Читаем Дымка. Черный Красавчик (сборник) полностью

Правильнее было бы, если бы он крикнул: «Полетел!» Во всяком случае, судьи увидели человека и лошадь только тогда, когда они были уже на арене. На всех лицах было написано удивление, когда, после того как улеглось первое облако пыли, оказалось, что всадник все еще в седле и, главное, не собирается падать.

Судьи сидели на своих лошадях и остолбенев смотрели на представление. Редко приходится видеть такого всадника на таком коне, и все они были так захвачены происходившим, что не заметили, как всадник отработал положенное время, и забыли выстрелить из ружья в знак окончания скачки, потом кто-то крикнул и вывел их из оцепенения. Выстрел был дан, и не успел еще стихнуть его звук, как всадник скатился с лошади, – с него за глаза довольно было полученной порции. При первом прыжке он почувствовал, будто позвоночник проткнул ему глотку, и это чувство повторялось при каждом быстром толчке, пока он едва не потерял сознание. Но он был хороший ездок и продолжал держаться, старался прогнать дурноту и в то же время боролся с лошадью, ему казалось, что прошло не меньше часа, когда он услыхал слабое эхо выстрела и смутно понял, что взял первый приз. Он первым справился с этой лошадью, и этого с него было довольно. Его не печалило в эту минуту, что до финиша он не дошел.

Один из всадников, который знал Кугуара как нельзя лучше, смотрел, как лошадь «пошла на выход», с таким же трепетом, как и всегда. Он десятки раз уже видел, как «выходил» Кугуар, и, когда это последнее представление пришло к концу, он наклонился к стоявшему рядом с ним парню и сказал:

– А знаешь, мне кажется, что Кугуар начинает сдавать. Что-то не тот он последние разы, и в особенности сегодня. Взберись на него этот ковбой прошлым летом – голову даю на отрез, – он не выдержал бы так долго.

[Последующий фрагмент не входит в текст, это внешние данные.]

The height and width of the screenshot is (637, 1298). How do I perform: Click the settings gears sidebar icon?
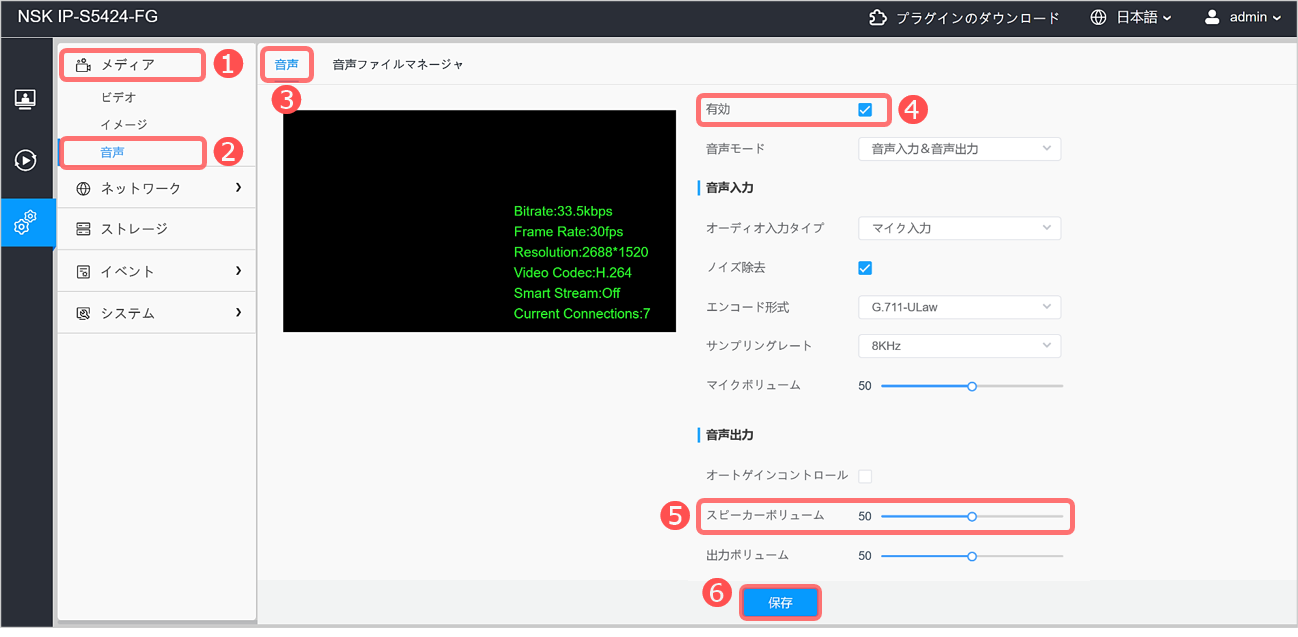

– Да, мне тоже сдается, что нет в нем той прыти, – согласился с ним всадник. – Но этого нужно было ожидать, потому что Кугуар таскается по аренам вот уже шесть лет, я и то не пойму, как он не разбил еще себе ноги за столько лет.

Эти замечания были справедливы: они нисколько не касались ковбоя, которому только что удалось досидеть до конца, у говоривших и в мыслях не было, что они смогли бы сделать то же. Более того, и другие ковбои обратили внимание на перемену. Кугуар начал сдавать, и, глядя на него, с трудом можно было себе представить, что за конь Кугуар был прежде.

С каждым разом становилось заметнее, что Кугуар сдает. Маленький вакеро из соседнего штата в эту осень вернулся домой довольным: он был вторым человеком, который «ездил» на Кугуаре, а к закрытию последнего в этом году родео еще двое усидели на знаменитом коне. И мало того, что усидели, – дошли до финиша. Народ на трибунах был изумлен и пришел к заключению, что лошадь не так уж трудна. Награда в тысячу долларов, обещанная всякому, кто справится с Кугуаром, упала до пятисот, потом до трехсот, и репутация неукротимого зверя начала быстро сходить на нет.

Даже ненависть его к человеку, казалось, стала слабеть. Однажды он сбросил всадника, и тот упал к самым его ногам, толпа затаила дыхание, ожидая, что ковбой будет разнесен в куски. Кугуар растерзал бы его в мгновение ока, случись это год назад. А теперь он как будто и не приметил человека. Он проскакал над ним, осторожно опуская копыта, чтобы не задеть ковбоя. По трибуне прошел ропот, ворчали, что Кугуар ничуть не норовистая лошадь, а ручной жеребец, которого научили брыкаться. А насчет репутации «людоеда» похоже было на то, что это липовый козырь, пущенный в оборот для приманки.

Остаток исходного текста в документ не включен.